Reflection by Nancy Scarborough

Psalm 138 and Psalm 139 address the fear and self doubt that often plague me. Maybe you share some of the same fears.

One fear that troubles me now and undermines me is the fear that I am unlovable to anyone who truly knows me, both my "good" and "bad" parts. How human is that feeling?! Even my little grandson wishes to present only his best side to his grandparents. That desire starts so young in a human being. Fear of my darkness being known, leading to rejection by those whose regard I value so much. Psalm 139 helps me deal with that fear. It reminds me that: "Lord, thou hast examined me and knowest me...Thou hast kept close guard before me and behind and hast spread Thy hand over me. Such knowledge is beyond my understanding." But I am so grateful for it.
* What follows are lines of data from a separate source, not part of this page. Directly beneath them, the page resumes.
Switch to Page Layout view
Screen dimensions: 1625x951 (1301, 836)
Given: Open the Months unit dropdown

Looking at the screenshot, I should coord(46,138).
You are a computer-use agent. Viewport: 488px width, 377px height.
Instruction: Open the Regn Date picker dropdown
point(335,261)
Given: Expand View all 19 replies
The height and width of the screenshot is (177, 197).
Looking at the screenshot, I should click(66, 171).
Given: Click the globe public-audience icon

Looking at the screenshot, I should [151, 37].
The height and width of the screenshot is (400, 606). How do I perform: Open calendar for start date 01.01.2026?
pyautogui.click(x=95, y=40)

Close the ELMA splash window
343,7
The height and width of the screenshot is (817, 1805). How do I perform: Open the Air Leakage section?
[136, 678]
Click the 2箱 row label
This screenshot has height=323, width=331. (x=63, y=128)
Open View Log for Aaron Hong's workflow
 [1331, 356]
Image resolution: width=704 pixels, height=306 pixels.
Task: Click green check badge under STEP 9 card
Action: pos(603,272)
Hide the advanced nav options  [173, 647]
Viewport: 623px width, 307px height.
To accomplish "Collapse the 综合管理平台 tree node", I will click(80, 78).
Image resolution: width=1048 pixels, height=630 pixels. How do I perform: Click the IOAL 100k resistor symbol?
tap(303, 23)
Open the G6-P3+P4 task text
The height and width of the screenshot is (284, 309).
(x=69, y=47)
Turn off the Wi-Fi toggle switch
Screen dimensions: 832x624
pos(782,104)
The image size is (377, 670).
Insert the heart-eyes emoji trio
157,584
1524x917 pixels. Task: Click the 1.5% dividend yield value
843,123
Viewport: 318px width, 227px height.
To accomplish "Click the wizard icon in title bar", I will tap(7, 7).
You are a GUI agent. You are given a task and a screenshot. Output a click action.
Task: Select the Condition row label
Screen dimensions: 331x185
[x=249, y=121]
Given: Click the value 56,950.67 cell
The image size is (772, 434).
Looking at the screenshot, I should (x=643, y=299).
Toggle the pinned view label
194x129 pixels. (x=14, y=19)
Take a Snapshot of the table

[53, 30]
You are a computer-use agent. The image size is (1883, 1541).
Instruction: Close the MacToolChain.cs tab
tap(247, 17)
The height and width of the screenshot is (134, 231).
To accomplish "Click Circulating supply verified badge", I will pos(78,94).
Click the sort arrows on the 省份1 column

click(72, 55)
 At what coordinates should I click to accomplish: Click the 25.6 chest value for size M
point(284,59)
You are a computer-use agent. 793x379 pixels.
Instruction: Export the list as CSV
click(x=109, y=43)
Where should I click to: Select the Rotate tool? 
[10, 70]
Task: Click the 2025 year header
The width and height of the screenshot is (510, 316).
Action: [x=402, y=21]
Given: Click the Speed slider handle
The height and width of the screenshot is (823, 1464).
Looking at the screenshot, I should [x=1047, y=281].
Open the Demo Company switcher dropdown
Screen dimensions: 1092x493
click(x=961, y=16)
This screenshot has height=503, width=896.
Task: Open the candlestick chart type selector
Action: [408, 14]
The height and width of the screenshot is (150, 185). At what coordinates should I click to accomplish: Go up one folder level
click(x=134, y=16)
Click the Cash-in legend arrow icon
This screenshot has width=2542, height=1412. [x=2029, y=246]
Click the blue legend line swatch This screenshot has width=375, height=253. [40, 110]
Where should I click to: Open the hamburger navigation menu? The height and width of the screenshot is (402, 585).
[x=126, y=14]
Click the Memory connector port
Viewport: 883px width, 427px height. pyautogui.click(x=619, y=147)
A related fear, a common one, is fear of the dark, both in the physical sense and spiritual. My grandson shares that fear, so we make sure he has a flashlight with him at bedtime. But what about the darkness within? Psalm 139 tells me that: “If I say surely darkness will steal over me, night will close around me, darkness is no darkness for Thee...Both dark and light are one.” God's love is bigger than my darkness. Psalm 138 says: “I will praise thee, O Lord, with all my heart.” Like the psalmist, I too am full of thankfulness for God's love, which is beyond my understanding.